Choose $\lambda \neq \lambda_0$. Then it is well known that $\lambda \in \rho(A)$ if and only if $(\lambda - \lambda_0)^{-1} \in \rho(R_{A}(\lambda_0))$ (see e.g. Schmudgen, Unbounded Self-adjoint operators on Hilbert Space, Proposition 2.10). So we have (note that by the spectral theorem $\sigma(A)$ is nonempty): $$\sigma(R_{A}(\lambda_0)) \backslash \{0\} = \left \{ \frac{1}{\mu - \lambda_0} : \mu \in \sigma(A) \right \}.$$ If $A$ is a bounded operator on $\mathcal{H}$, then $0 \in \rho(R_{A}(\lambda_0))$, so that in this case, being $\sigma(A)$ closed, we have $$\sigma(R_{A}(\lambda_0)) = \left \{ \frac{1}{\mu - \lambda_0} : \mu \in \sigma(A) \right \} = \text{closure} \left \{ \frac{1}{\mu - \lambda_0} : \mu \in \sigma(A) \right \}.$$ Now suppose that $A$ is unbounded. In this case $0 \in \sigma(R_{A}(\lambda_0))$. If we could prove that $0$ is not an isolated point of $\sigma(R_{A}(\lambda_0))$ (which is the same to say that $\sigma(A)$ is not bounded), we could conclude also in this case that $$\sigma(R_{A}(\lambda_0)) = \text{closure} \left \{ \frac{1}{\mu - \lambda_0} : \mu \in \sigma(A) \right \}.$$ So my question is the following: if $A$ is unbounded, can $\sigma(A)$ be bounded?

PS This question arouse from the answer given by TrialAndError in this post Norm of the Resolvent

• What is $R_A(\lambda_0)$? Is it $(A-\lambda_0)^{-1}$? I think you also have a typo in your first paragraph. Should it be $(\lambda-\lambda_0)^{-1}$? – Cameron Williams Jul 11 '16 at 15:15
• $R_A(\mu)$ is usually the inverse of $\mu I - A$ – supinf Jul 11 '16 at 15:16
• This question might be of interest to you: math.stackexchange.com/questions/194681/… – Cameron Williams Jul 11 '16 at 15:21
• Dear Cameron, the last answer to the post you quoted is actually related to the argument given by TrialAndError in one of his comments math.stackexchange.com/questions/1855151/norm-of-the-resolvent He actually says that for any normal operator $N$ with a bounded spectrum , we have $N = - \frac{1}{2 \pi i} \int_{C_{R}} \lambda R_{N}( \lambda) d \lambda$, where $C_R=\{ \lambda \in \mathbb{C}: |\lambda| = R \}$, and $R > 0$ is big enough so that $C_R$ encircles the spectrum of $N$. But I can't see how to prove this representation – Maurizio Barbato Jul 11 '16 at 16:00
• If we denote by $\mathcal{B(H)}$ the Banach space of bounded operators on $\mathcal{H}$, then $R_{N}: \rho(N) \rightarrow \mathcal{B(H)}$ is an analytic function. So the integral $\oint_{C_R} \lambda R_{N}(\lambda) d \lambda$ is well defined and by definition is in $\mathcal{B(H)}$. So if we could prove the above representation for $N$, then we could conclude that $N$ cannot be unbounded if it has a bounded spectrum. – Maurizio Barbato Jul 11 '16 at 16:06

Take $r > \max \sigma(A)$. Then $R_A(r)$ is self-adjoint and bounded. If $0$ is not in its spectrum, then $A = (R_A(r)^{-1}+rI$ is bounded. If $0$ is in its spectrum, it is an isolated point of the spectrum and therefore must be an eigenvalue: $R_A v = 0$ for some $v \in \mathcal H$. But that is impossible since $R_A(r) = (A-rI)^{-1}$, i.e. $R_A(r) v = u$ where $u \in D_A$ and $(A-rI) u = v$.

■ ■ ■ ■ ■ ■ ■

* _SET EXERCISE A_: Name every user who posted a comment in the resolvent discussion.
* _SET EXERCISE B_: In the resolvent discussion, which source is cited for the statement that $\lambda \in \rho(A)$ if and only if $(\lambda - \lambda_0)^{-1} \in \rho(R_{A}(\lambda_0))$?
* _SET EXERCISE C_: According to the resolvent discussion, why would proving the integral representation of $N$ show that $N$ cannot be unbounded when its spectrum is bounded?

* _DATASET CONTENT_:
■ ■ ■ ■ ■ ■ ■

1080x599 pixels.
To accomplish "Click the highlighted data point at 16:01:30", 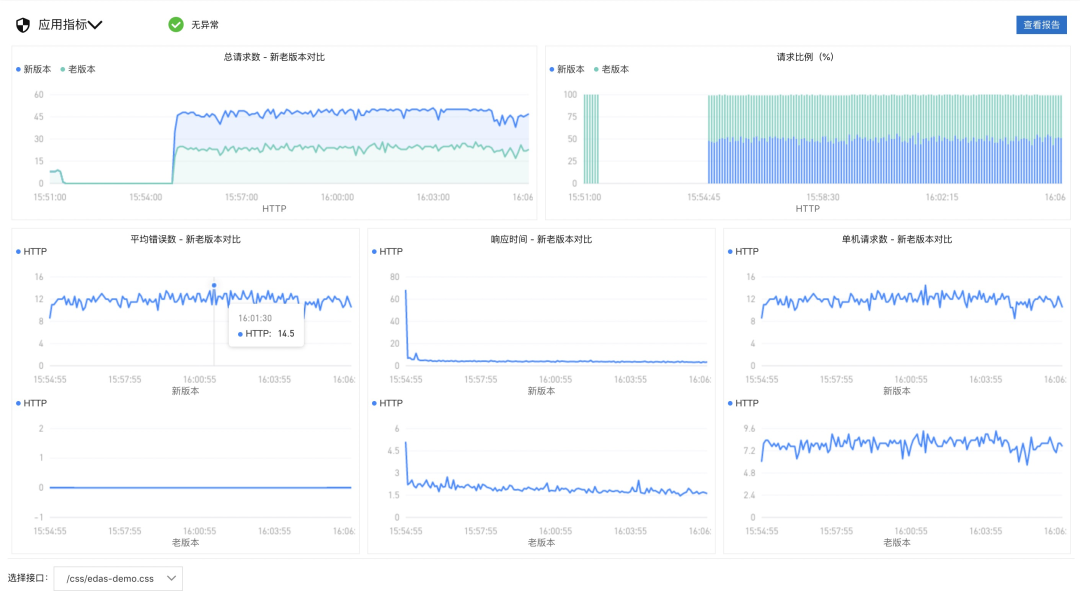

■ ■ ■ ■ ■ ■ ■

* _TASK OUTPUT A_: Cameron Williams, supinf, Maurizio Barbato

* _TASK OUTPUT B_: Schmudgen, Unbounded Self-adjoint operators on Hilbert Space, Proposition 2.10.

* _TASK OUTPUT C_: $R_{N}$ is an analytic function from $\rho(N)$ into $\mathcal{B(H)}$, the Banach space of bounded operators on $\mathcal{H}$. The integral $\oint_{C_R} \lambda R_{N}(\lambda) d \lambda$ is therefore well defined and lies in $\mathcal{B(H)}$ by definition. If $N$ equaled this integral, $N$ would have to be bounded.